Judge Lamberth enjoins Obama stem cell guidelines on ESC
A U.S. district judge granted a preliminary injunction [23 August 2010] to stop federal funding of embryonic stem cell research that he said destroys embryos, ruling it went against the will of Congress.
The ruling by Judge Royce C. Lamberth was a blow to the Obama administration, which last year issued guidelines to allow federal funding for embryonic stem cell research.
Lamberth's ruling said all embryonic stem cell research involves destroying embryos, which violates the Dickey-Wicker Amendment included in federal spending bills.
"The Dickey-Wicker Amendment unambiguously prohibits the use of federal funds for all research in which a human embryo is destroyed," Lamberth's ruling said. "It is not limited to prohibit federal funding of only the 'piece of research' in which an embryo is destroyed. Thus, if ESC [embryonic stem cell] research is research in which an embryo is destroyed, the guidelines, by funding ESC research, violate the Dickey-Wicker Amendment."
to californiastemcellreport-->
While Ric talks about the Republican federal government, note the decision by Judge Royce C. Lamberth blowing away via the Dickey-Wicker Amendment the Obama guidelines. As to iPS cells, they were developed outside the US without Federal funding and have a variety of patents covering use.

-*-*-

# [Instructions]
1/ Please copy from the stem cell ruling article the passage starting with "Judge Lamberth enjoins" and going on through "will of Congress.".
2/ Render this sentence from the stem cell ruling article in Spanish: "Lamberth's ruling said all embryonic stem cell research involves destroying embryos, which violates the Dickey-Wicker Amendment included in federal spending bills."

# [Entries provided]

-*-*-

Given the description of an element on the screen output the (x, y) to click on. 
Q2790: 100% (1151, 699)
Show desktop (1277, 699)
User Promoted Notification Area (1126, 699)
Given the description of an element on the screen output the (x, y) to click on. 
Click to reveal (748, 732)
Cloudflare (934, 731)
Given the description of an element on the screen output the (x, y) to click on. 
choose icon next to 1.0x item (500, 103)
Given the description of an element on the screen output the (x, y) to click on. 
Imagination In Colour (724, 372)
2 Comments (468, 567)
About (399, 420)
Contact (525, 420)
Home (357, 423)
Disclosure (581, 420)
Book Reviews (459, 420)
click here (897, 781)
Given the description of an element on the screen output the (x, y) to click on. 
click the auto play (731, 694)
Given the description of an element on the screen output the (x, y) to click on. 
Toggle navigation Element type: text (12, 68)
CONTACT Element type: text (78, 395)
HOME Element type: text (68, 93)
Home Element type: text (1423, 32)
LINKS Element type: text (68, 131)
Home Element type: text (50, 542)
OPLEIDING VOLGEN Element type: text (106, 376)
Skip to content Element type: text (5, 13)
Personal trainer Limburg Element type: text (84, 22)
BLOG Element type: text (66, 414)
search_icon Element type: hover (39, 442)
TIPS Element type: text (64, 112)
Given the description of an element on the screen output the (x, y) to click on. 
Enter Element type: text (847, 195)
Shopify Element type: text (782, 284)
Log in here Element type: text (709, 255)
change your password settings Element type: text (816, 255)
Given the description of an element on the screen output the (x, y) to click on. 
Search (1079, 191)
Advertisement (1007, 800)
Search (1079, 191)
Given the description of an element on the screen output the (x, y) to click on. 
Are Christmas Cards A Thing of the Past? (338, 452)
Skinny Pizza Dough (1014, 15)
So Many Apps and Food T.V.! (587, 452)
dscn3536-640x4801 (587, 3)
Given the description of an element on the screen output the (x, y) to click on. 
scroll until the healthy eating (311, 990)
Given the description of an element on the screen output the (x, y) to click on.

-*-*-

# [Results]
1/
Judge Lamberth enjoins Obama stem cell guidelines on ESC
A U.S. district judge granted a preliminary injunction [23 August 2010] to stop federal funding of embryonic stem cell research that he said destroys embryos, ruling it went against the will of Congress.

2/ El fallo de Lamberth afirmó que toda investigación con células madre embrionarias implica destruir embriones, lo cual viola la Enmienda Dickey-Wicker incluida en los proyectos de ley de gasto federal.